What will downtown Kitchener be like in the years to come? What do people like about it and how do they want it to change?
Members of the public recently had an opportunity to weigh in through Shape DTK 2020, an effort by the Downtown Kitchener Business Improvement Area and the City of Kitchener to gather community input as they develop a strategy to guide the evolution of the downtown core.
More than 750 people responded to an online survey. Nine roundtable discussions sessions heard from stakeholders in the retail, food and hospitality, technology, development and other sectors. Two hundred people participated in a community forum held at THEMUSEUM on Jan. 17.
“It was important to ask the community and the stakeholders what you think downtown Kitchener might look like in 2020,” says Linda Jutzi, executive director of the Downtown BIA.
“We are compiling all the results. The feedback and ideas we get from the community will be outlined in a discussion paper that will be shared publicly. The report will clarify the community’s collective aspirations for the future of downtown. From that we will develop new priorities, strategies and action plans to act on those ideas.”
It was clear that the residents attending the community forum are passionate about the downtown and how they want to see it progress in the coming years.
“What I like best about downtown … is having access to everything I need within a 20-minute walk,” says Anna Beard, who’s lived in the area since 2015. She particularly likes the proximity of transit, fresh local food and entertainment.
“I’d like to see the core intensify more through smart urban development. It would be nice to see a mix of affordable housing, midrise units, and highrises that focus on mixed use. I’d also like to see us keep protecting those communities that are more vulnerable. Community and social services need to be in the core where they’re most accessible. That means we need to keep the core livable for those who need those services,” says Beard.
For Ren Navarro, who just moved to Kitchener from Toronto a few months ago, the key plus of downtown is its positive vibe. “I like the feel of community, the inclusive and welcoming nature of the establishments. I also love that there are no big box stores in the downtown area,” she says. “Thumbs up for independently owned stores, restaurants and bars.”

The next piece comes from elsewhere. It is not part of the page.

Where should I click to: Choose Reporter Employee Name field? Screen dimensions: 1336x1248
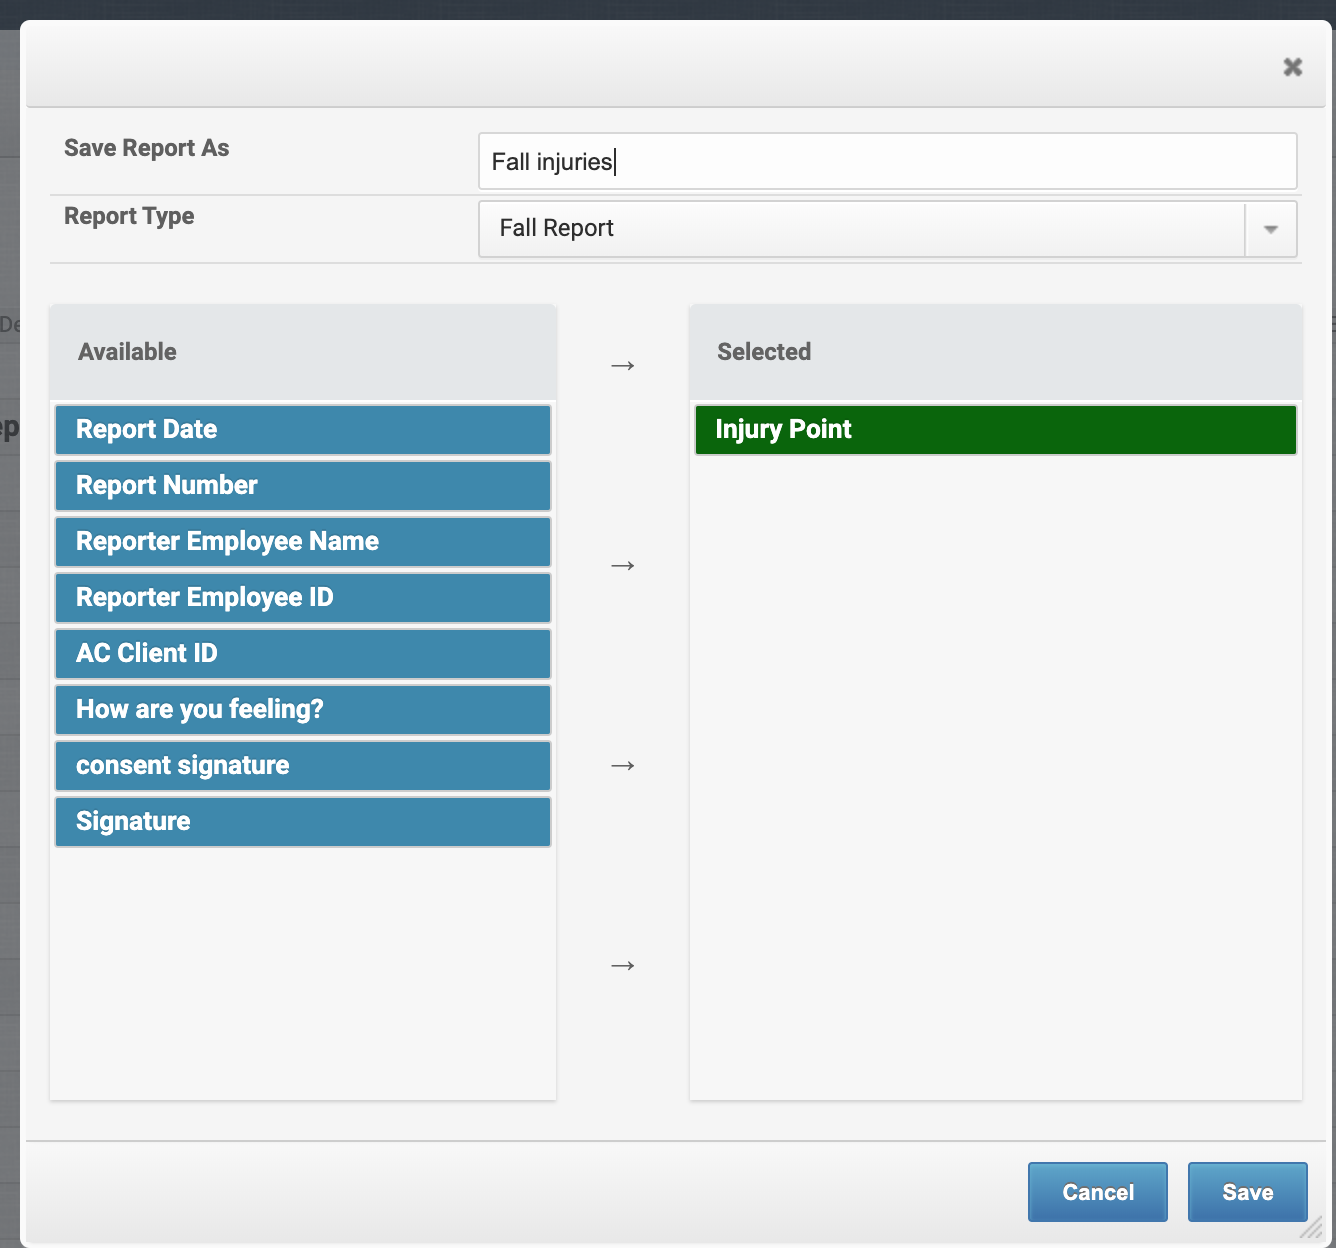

One development Navarro would like to see is pedestrian-friendly spaces, similar to the pedestrian Sundays in Toronto at the Kensington Market. “They close down a large street for the day. Either shut the street down once a week, or create a permanent pedestrian street. Ottawa has a couple of those,” says Navarro.
While BIA staff are still compiling the feedback from the forum, Jutzi said she’s not surprised by the commonalities of the themes that were important to the participants, such as an emphasis on attractions, events and activities and a strong sense of community.
Ward 10 Councillor Sarah Marsh said that the input will be very valuable in guiding the City’s plans. “Collecting input from a broad range of members of the public is extremely important to our decision-making process,” she said. “In addition to wide-reaching community engagement through this forum and online surveys, we are holding several smaller conversations with groups of stakeholders. All of the feedback will be collected into themes, and will be our foundation for developing our 2017-2020 strategic plan for the downtown.”
For downtown residents like Beard, it’s important to retain and build on what makes the place special. “Kitchener is gritty and passionate and alive. It has a beat to it you can’t find anywhere else.”